Maybe such proposition about filtering calls directly is relatively simple but too perfectionistic. The most useful way is actually to react to optimized out calls to operators and functions (that way detecting potential mistakes in assignments, redefinitions and impurity conditions of functions).
At the moment i really struggle with filtering out optimizations that accumulate result of const variable calculations and disable operators (something like 1 + 2 + 3 + 4 becomes 1 + 3 + 3 + 4 then 1 + 3 + 6 + 4 and then finally 1 + 3 + 6 + 10 with bold denoting active expression.
For example i had a small copy paste issue in my contest contract #2 that could be easily caught if compiler screamed out that the box~[flags=](bflags & Flag:!FRPending()); command assigned value to a box variable that was not used anymore in control flow until return ();.

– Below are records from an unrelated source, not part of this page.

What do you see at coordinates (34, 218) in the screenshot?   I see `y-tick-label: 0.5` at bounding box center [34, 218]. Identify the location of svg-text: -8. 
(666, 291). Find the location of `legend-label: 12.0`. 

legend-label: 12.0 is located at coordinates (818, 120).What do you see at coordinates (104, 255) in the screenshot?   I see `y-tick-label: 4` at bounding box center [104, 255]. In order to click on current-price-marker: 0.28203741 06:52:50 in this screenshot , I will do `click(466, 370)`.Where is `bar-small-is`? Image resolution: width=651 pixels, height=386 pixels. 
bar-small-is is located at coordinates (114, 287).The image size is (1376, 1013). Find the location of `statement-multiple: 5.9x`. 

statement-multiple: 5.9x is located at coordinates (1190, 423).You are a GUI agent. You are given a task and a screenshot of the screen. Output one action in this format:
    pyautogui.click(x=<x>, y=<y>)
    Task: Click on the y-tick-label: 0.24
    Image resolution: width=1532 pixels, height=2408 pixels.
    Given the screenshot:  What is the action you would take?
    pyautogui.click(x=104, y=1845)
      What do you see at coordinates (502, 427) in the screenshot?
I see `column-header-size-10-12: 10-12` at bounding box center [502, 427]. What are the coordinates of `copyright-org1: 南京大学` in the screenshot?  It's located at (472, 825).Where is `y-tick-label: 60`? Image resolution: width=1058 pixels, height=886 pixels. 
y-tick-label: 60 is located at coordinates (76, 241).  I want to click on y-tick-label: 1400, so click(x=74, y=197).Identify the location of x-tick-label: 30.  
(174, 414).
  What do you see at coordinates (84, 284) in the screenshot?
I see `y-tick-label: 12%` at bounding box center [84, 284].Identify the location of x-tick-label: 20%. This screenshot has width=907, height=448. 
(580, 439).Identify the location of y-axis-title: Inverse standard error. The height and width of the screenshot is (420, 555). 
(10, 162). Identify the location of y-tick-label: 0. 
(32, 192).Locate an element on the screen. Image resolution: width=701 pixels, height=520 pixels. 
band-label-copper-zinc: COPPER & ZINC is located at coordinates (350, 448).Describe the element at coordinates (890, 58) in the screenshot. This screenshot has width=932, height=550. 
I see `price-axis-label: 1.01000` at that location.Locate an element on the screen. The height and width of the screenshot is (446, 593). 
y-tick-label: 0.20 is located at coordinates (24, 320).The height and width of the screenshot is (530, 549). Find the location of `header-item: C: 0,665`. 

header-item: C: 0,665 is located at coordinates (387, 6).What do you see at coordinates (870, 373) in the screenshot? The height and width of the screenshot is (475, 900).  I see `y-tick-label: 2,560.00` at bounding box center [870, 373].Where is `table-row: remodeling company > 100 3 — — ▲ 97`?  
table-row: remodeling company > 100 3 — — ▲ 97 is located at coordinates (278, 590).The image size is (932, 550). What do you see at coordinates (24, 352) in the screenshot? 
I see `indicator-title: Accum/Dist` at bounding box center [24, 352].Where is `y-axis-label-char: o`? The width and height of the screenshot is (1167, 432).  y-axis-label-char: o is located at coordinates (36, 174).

Yes, warning about optimized function is very important. Original bug report "Silent compilation of vulnerable code" with detail description read here - https://github.com/plexar88/ico/blob/master/bugs.txt
Well, some time ago I found a way to separate builtin optimizations from unused variables and suggested an improvement in #229 that somewhat fixes this (while being a little too strict, but not restricting).
@plexar88 when using that new functionality, compiling would yield following warnings: At first level (-u, assignments only):
test.fc:24:8 Warning: unused variable assignment
data = begin_cell().store_uint(0xc0ffee,32).end_cell();
Here compiler warns you that result of that assignment is not used, meaning that something is wrong.
At second level (-uu, assignments and calls):
test.fc:24:22 Warning: unused call to begin_cell
data = begin_cell().store_uint(0xc0ffee,32).end_cell();
^
test.fc:24:22 Warning: unused call to store_uint
data = begin_cell().store_uint(0xc0ffee,32).end_cell();
^
test.fc:24:46 Warning: unused call to end_cell
data = begin_cell().store_uint(0xc0ffee,32).end_cell();
^
test.fc:24:8 Warning: unused variable assignment
data = begin_cell().store_uint(0xc0ffee,32).end_cell();
^
test.fc:25:12 Warning: unused call to fn3
fn3(data);
^
Here each unused call is warned about including the dreaded call to fn3.
I got a little messed up by this optimization too (set gas limit was optimized out because I forgot to declare asm impure, and had some copy-paste issues), after what i implemented such verification.
I also thought about that it may be reasonable to implement pure functions (while we already have impure functions also add pure modifier, considering other functions neutral) that cannot access any enviromental data at all, however that would require marking builtins as pure / impure and do not forget about the exceptions problem. Anyway does not seem to be top priority task.